Le deuxième principe de la déclaration de Stockholm, entérinée lors de la conférence des Nations Unies sur l’environnement, en juin 1972, stipule que:

 » Les ressources naturelles du globe, y compris l’air, l’eau, la terre, la flore et la faune, et particulièrement les échantillons représentatifs des écosystèmes naturels, doivent être préservés dans l’intérêt des générations présentes et à venir par une planification ou une gestion attentive selon que de besoin. »

Le quatrième principe insiste:

« L’homme a une responsabilité particulière dans la sauvegarde et la sage gestion du patrimoine constitué par la faune et la flore sauvage et leur habitat, qui sont aujourd’hui gravement menacés par un concours de facteurs défavorables (…). »

La convention de Stockholm, signée dans la capitale suédoise le 22 mai 2001, est un accord international qui régule et  éradique si nécessaire, l’utilisation de certains de ces produits chimiques. Entrée en vigueur le 17 mai 2004, elle contraint tous les pays signataires (dont la France), à travailler avec des matières plus propres, en vue de préserver la nature.

L’Etude Karuprostate (2010), menée par Pascal Blanchet et Luc Multigner du centre universitaire de Point-à-Pitre démontre la causalité entre le nombre de cas de cancers de la prostate, favorisés par l’intoxication au chlordécone.
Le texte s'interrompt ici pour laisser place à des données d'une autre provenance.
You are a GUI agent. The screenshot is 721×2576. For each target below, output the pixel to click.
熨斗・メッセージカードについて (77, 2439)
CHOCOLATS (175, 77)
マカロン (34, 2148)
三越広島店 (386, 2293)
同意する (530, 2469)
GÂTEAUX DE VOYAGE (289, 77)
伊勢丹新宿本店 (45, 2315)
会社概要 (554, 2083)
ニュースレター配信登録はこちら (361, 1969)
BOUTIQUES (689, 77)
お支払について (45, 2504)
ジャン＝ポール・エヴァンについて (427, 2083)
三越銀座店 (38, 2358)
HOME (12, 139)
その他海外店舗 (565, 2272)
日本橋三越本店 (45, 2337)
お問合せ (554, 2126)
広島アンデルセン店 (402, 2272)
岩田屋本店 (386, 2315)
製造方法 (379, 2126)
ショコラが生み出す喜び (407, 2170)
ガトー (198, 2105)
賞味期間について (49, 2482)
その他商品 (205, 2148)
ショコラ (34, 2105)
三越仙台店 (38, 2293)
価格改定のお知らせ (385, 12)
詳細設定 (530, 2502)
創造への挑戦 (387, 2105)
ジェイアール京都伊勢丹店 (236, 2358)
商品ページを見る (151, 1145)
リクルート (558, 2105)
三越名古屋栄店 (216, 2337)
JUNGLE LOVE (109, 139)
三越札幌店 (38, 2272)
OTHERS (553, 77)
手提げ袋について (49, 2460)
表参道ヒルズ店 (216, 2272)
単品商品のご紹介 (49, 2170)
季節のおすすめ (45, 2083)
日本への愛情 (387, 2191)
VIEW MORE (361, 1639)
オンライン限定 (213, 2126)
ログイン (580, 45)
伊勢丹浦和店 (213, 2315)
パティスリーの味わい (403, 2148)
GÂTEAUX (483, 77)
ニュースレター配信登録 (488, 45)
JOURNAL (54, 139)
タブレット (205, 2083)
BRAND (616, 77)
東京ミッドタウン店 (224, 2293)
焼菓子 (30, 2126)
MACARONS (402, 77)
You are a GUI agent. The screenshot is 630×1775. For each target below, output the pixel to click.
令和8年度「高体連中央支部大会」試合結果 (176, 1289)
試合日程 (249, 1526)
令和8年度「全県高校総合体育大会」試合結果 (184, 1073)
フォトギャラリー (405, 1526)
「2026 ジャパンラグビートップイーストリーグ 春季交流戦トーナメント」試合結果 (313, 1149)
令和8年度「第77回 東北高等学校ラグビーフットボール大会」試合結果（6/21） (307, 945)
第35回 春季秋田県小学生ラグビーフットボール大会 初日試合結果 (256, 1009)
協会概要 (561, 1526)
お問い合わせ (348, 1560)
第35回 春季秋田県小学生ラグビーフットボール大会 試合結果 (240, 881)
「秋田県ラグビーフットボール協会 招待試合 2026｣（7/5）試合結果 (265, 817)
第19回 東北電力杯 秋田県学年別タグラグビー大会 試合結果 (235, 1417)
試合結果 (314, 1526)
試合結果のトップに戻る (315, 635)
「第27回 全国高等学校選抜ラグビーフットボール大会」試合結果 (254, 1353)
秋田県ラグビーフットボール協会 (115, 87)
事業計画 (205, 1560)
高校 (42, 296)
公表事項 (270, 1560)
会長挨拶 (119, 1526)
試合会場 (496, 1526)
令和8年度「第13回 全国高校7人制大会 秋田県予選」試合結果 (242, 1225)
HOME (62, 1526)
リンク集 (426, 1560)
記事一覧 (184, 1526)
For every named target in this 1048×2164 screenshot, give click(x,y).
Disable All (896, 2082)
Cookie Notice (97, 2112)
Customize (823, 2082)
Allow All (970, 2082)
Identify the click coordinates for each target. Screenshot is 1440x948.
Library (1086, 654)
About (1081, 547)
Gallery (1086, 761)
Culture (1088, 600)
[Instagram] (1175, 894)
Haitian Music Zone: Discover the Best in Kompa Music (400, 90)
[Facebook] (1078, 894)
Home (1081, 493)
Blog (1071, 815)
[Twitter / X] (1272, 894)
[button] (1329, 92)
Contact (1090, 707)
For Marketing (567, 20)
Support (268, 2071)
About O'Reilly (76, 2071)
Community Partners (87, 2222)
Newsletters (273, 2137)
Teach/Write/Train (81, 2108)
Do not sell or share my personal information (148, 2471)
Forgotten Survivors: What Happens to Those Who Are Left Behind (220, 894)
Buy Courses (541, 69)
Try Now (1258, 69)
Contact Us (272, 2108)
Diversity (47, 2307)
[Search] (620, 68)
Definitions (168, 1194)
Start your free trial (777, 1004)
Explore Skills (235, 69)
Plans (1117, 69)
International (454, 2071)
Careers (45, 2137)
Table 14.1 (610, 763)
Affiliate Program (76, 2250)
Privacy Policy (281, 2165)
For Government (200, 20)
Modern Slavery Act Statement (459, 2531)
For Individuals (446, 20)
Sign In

Le rapport Timoun, lui, archive des échantillons de lait maternel, prélevés sur des femmes exposées au pesticide , et révèle  que 40% d’entre eux (également examinés par l’Organisation mondiale de la santé) contiennent une quantité de chlordécone « a la limite tolérable d’exposition pour le nourrisson ». En 2006, L’union régionale des consommateurs de la Guadeloupe (URC), l’Union des producteurs de la Guadeloupe (UPG), soutenues par des confédérations paysannes et des associations martiniquaises, déposent une plainte contre X pour « mise en danger de la vie d’autrui et administration de substances nuisibles. » L’affaire est délocalisée au pôle Santé du tribunal de Grande instance de Paris en 2009.

A gauche: patate douce; à droite: dachine

 

Parmi les aliments les plus à risques, on retrouve les viandes, les bovins et volailles élevées au sol; les crustacés et les légumes-racines (dachines, patates douces..). Le gouvernement tente de mettre des pansements, via des arrêts préfectoraux tels que l’interdiction de pêcher certains poissons et langoustes, qui aggravent la situation économique déjà précaire. Surtout pour les pêcheurs et les éleveurs.

Durant la campagne présidentielle en France,  en 2017, aucun candidat, toutes familles politiques confondues, ne s’est prononcé sur la question. L’écologie n’a pas été un sujet clé de la course à l’Elysée, ce qui est regrettable lorsqu’on sait désormais le temps que va mettre le poison à s’annuler et la crise sanitaire environnementale et humaine qu’il continue d’alimenter. D’autant qu’il existe aujourd’hui  des pièges à charançon plus respectueux de l’écosystème. Néanmoins, les candidats ultramarins en lice pour les législatives doivent mettre au coeur de leur programme cette question capitale de santé.

 

*Spermatogénèse: Processus de production des spermatozoïdes, qui a lieu dans les tubes séminifères des testicules. (source Wikipedia).